A flexible pavement is a multi-layer road structure — bituminous surfacing over granular or stabilised base and sub-base on a prepared subgrade — that carries traffic loads by distributing the wheel pressure through successive layers so that the stress reaching the subgrade is within its safe bearing capacity. Each layer is stronger than the one below; the structure flexes under load and relies on layer thickness and quality rather than slab flexural strength, so its load-spreading and surface ride depend on every layer performing.

In India it is designed per IRC 37 using a mechanistic-empirical method: design traffic in cumulative standard axles (msa) and the subgrade CBR/resilient modulus determine the layer composition and thicknesses from the IRC 37 catalogue/analysis, with the two governing failure criteria being subgrade rutting (vertical strain on top of the subgrade) and bottom-up fatigue cracking of the bituminous layer (tensile strain at its underside).
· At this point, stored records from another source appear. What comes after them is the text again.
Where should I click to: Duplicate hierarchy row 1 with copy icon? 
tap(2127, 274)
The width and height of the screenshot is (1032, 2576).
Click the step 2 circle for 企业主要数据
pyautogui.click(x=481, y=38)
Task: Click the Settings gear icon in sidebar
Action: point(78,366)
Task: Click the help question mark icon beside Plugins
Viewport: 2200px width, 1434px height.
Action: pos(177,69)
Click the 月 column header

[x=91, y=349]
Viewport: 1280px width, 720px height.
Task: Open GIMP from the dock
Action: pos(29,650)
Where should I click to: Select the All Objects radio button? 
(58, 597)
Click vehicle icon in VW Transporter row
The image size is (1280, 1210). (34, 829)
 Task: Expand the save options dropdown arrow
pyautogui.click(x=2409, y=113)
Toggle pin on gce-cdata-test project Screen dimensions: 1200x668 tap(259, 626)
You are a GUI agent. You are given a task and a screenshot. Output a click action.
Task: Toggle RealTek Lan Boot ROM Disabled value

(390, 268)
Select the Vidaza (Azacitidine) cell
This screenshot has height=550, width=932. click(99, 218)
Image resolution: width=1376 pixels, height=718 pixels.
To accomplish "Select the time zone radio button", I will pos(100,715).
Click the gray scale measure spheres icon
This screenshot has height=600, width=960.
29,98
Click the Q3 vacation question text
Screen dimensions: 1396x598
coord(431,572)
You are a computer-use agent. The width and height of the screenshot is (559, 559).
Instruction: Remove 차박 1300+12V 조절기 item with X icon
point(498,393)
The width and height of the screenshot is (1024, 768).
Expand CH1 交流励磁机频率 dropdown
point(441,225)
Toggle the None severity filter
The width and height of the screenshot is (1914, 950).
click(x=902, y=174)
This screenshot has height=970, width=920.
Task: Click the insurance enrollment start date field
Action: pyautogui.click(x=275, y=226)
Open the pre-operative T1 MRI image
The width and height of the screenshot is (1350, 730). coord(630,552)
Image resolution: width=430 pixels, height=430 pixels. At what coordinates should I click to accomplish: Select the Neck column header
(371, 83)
Good drainage and subgrade preparation are decisive — most premature failures (rutting, cracking, potholing) trace to water ingress, weak subgrade or under-compacted layers rather than the bitumen itself.

Where used
  • Highway + urban road structural design (IRC 37)
  • Layer-thickness (msa vs. CBR) determination
  • Rutting + fatigue-cracking life assessment
  • Subgrade preparation + drainage design
  • Pavement evaluation, overlay + rehabilitation
Acceptance / threshold
Designed per IRC 37 for the design traffic (msa) and subgrade CBR/modulus, satisfying the subgrade-rutting and bituminous-fatigue criteria, with specified material quality, layer compaction and drainage.
Frequently asked
What is a flexible pavement?
A layered road structure (bituminous surfacing over base/sub-base on subgrade) that spreads wheel loads gradually through its layers so the stress on the subgrade stays safe — designed in India per IRC 37.
What governs flexible pavement design as per IRC 37?
Design traffic in cumulative standard axles (msa) and the subgrade CBR/resilient modulus, with layer thicknesses set so that subgrade rutting strain and bituminous-layer fatigue (tensile) strain stay within the IRC 37 limits.